Iterations to reach steady state


When reclaim systems are involved, there is often a need to perform multiple iterations of the model to achieve a steady state for flow and chemistry. Depending on the complexity and system interdependency of the reclaim configuration, it can be daunting to nearly impossible task to create an Excel model capable of accurately calculating these steady state values. It is not uncommon for a model to require dozens of iterations or more before chemistry is relatively balanced for all water systems. While trying to account for the necessary iterations in the spreadsheet program, you’re required to come up with a solution that avoids circular references.

Assuming that a solution has been developed for simple iterations in the spreadsheet program, once you begin to have reclaim with multiple dependencies and systems both receiving water and sending water, it gets overly complex in a spreadsheet quickly. Unless you have very specific checks on every iteration with every system, you could be losing or gaining flow or chemistry in the model balance and not even know it.


Change management and change control


In most industries, being in control of the data and ensuring that changes are managed properly is critical. With a server-based Excel model that has many interested parties, how do you know that the model you are using is the latest version? How do users access the data without risking making unintended changes? How do you effectively control access to the sensitive information controlled in the model? Excel is a difficult tool to use for both change management and access control.

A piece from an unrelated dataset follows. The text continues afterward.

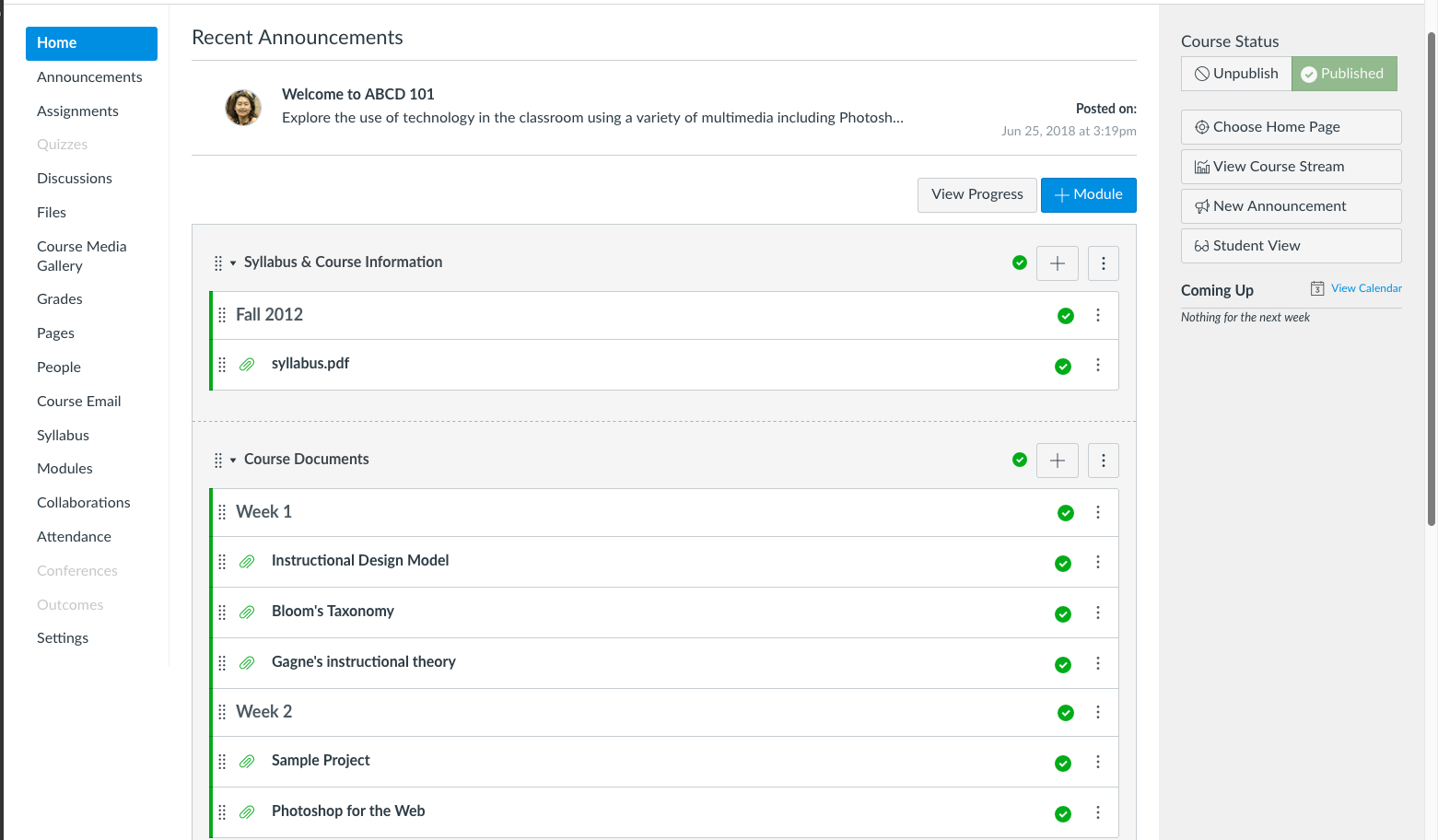
Task: Open options kebab menu for Course Documents module
Action: tap(1103, 461)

Collaboration across multiple sites is difficult


Model formats and approaches can vary from site to site, model owner to model owner. Having spreadsheets that provide accurate, apples-to-apples comparisons of site is a challenge with a spreadsheet.


Is there a better way?


Imagine…


  • a water model with an easy to build map, in software that has been specifically built to automatically calculate flow and chemistry through every stream for the even the most complex facilities

  • a tool where the graphics are intuitive and the visuals help you understand what the flows are and where they are going

  • features that limit the need for manual entry of data

  • a user-friendly interface that allows a user to set reclaim priorities by dragging and dropping

  • industry standard and custom reports that can automatically generate necessary data and confirm that the model is fully balanced

  • the ability to automatically upload both chemistry data from a lab analysis and regularly changing utility data

  • a one-stop-shop data repository for all the water management and key metrics across the entire fleet of facilities with consistent definitions for the reclaim accounting


All of these capabilities exist in the form of the FTD Solutions Water Management Application (WMA). For more information check it out here or reach out to us for a demo.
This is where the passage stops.